# Text section

● ● ●

Why begin reading ‘His Garden’ in the first place? Quite apart from its horrifying content,Anne Howard displays an emotional vocabulary that seems altogether inadequate for her project. When Howell asked her for money at the beginning of their collaboration she worried that readers might think that she was a ‘crummy human being’ if she gave money to a serial killer? ‘Was I willing’, she asks, to give him money to ‘get the inside scoop’? She sends the money without hesitation. ‘Crummy’ does not suggest a finely tuned moral sensibility. Nor does her comment that writing the book became ‘a head trip of the highest order’, though the relationship with Howell sometimes weighed on her ‘like a wet blanket’. Howell can match her insensitivity on occasion: in one of his letters he says that no-one could have suspected he was a serial killer until he was caught; ‘I was a good guy with a bad hobby’. Why read ‘His Garden’? It provides an unusually articulate account of the anatomy of a particular variety of human wickedness that is associated with a marked division between a good or socially acceptable self and second self that consciously revels in the violation of its selected victims. Readers uninterested in the varieties of evil are given timely warning of what to expect by Howard.

Over a period of nine months, beginning in February 2003 Howell, who was an itinerant gardener and odd job man then in his early thirties, tortured, raped and killed six drug addicted sex workers and strangled a transsexual whom he thought at first to be a woman like his other victims. Their bodies were buried in shallow graves in a dumpsite near a shopping mall where they remained undiscovered until 2007 when three were found; the remaining four were found in 2015. This wasteland was Howell’s ‘Garden’ of the book’s title. Police investigation of his crimes was at first intermittent; the transient lives of his victims provided no stimulus and few leads for police to investigate their disappearance.

Anne Howard’s project began in July 2015 when she wrote to Howell, who was serving a 15 year sentence for the manslaughter of one of the women and under investigation for the murder of the other six victims. In her letter she said that she was a journalist who simply wanted to hear ‘your side of the story’. Over the next three years, they spoke at monthly intervals by telephone in a prison visitors room, where they were separated by a plexiglass screen. The last of the conversations to which she refers occurred in March 2018, as the book was in final preparation for publication.

● ● ●

# Supplied material
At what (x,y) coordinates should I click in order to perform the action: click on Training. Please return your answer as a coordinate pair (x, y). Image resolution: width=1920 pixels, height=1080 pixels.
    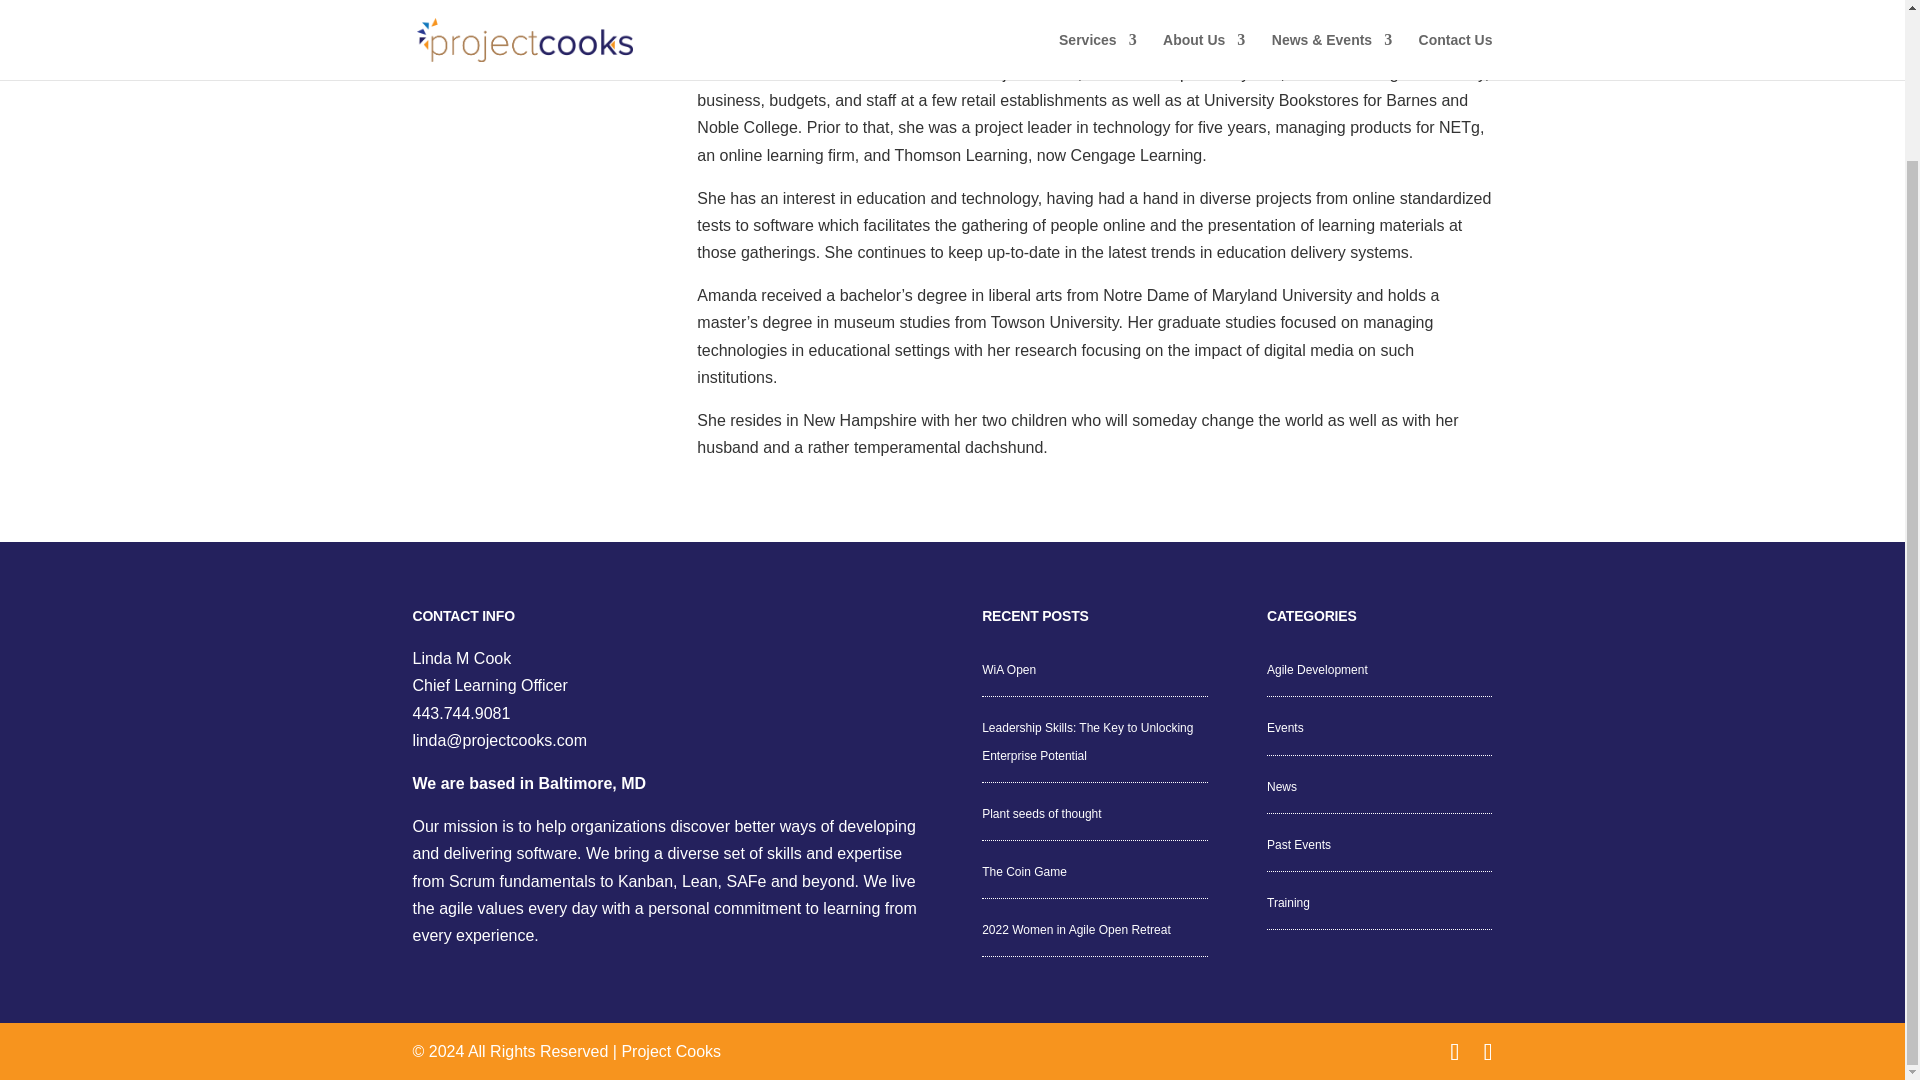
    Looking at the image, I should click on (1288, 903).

● ● ●

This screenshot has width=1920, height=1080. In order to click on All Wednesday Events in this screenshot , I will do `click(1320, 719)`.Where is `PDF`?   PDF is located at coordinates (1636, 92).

● ● ●

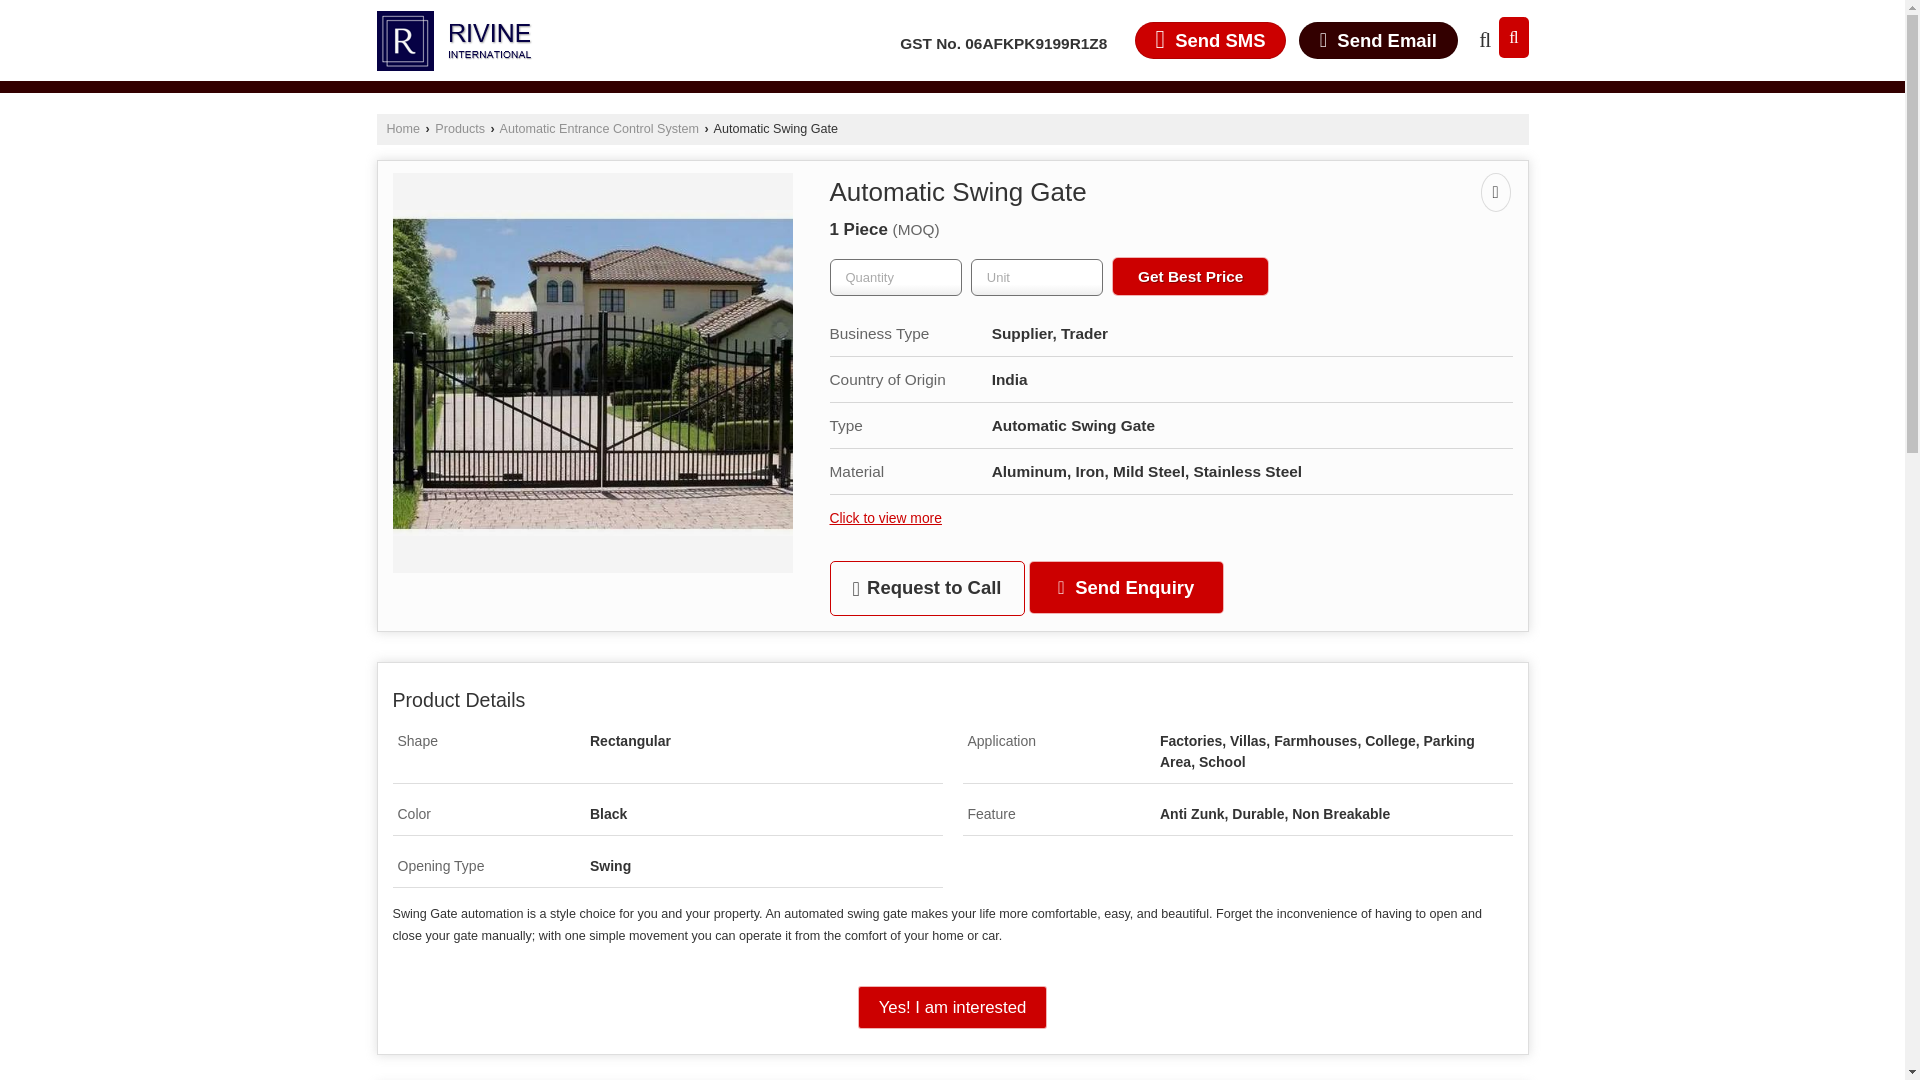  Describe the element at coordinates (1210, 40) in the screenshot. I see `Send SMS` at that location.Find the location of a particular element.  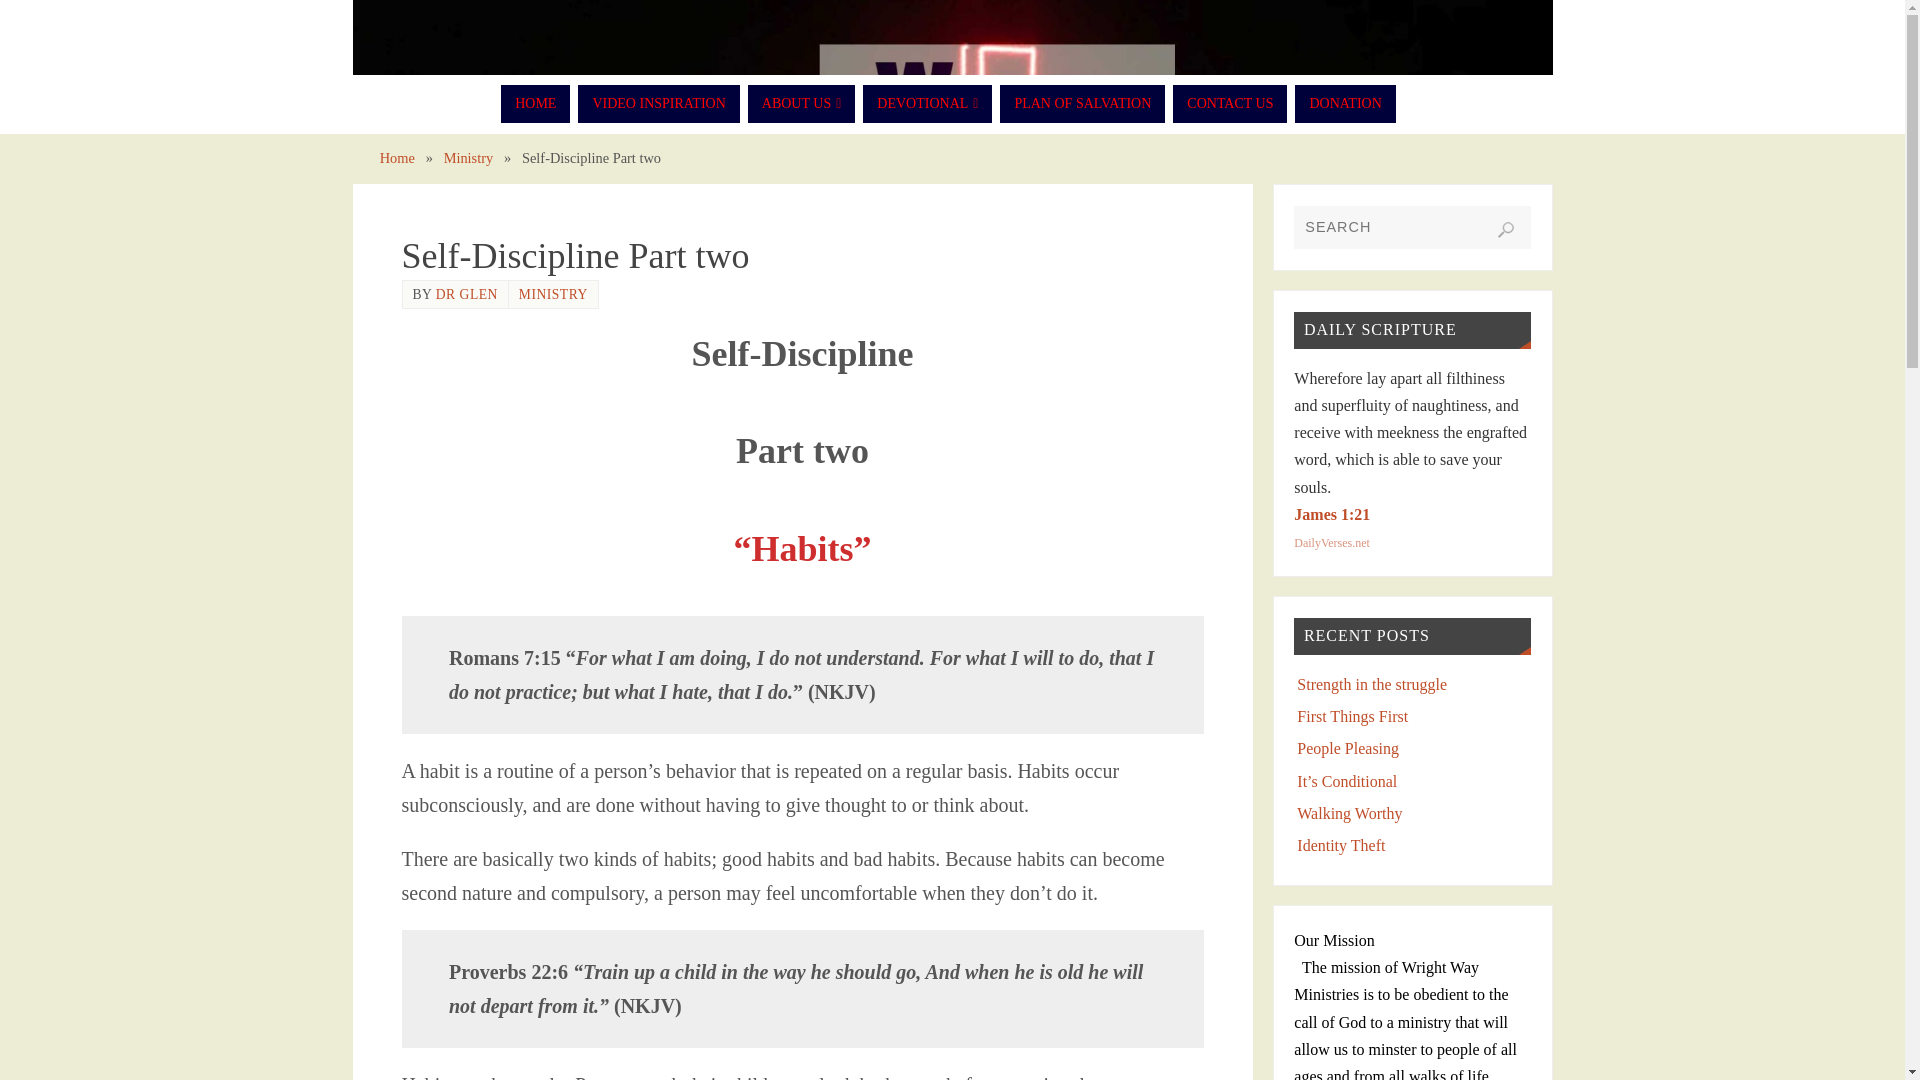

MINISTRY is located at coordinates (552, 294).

● ● ●

# What the task requires
Reproduce the review of "His Garden" word for word from "Anne Howard’s project" to "preparation for publication.".

# Expected answer
Anne Howard’s project began in July 2015 when she wrote to Howell, who was serving a 15 year sentence for the manslaughter of one of the women and under investigation for the murder of the other six victims. In her letter she said that she was a journalist who simply wanted to hear ‘your side of the story’. Over the next three years, they spoke at monthly intervals by telephone in a prison visitors room, where they were separated by a plexiglass screen. The last of the conversations to which she refers occurred in March 2018, as the book was in final preparation for publication.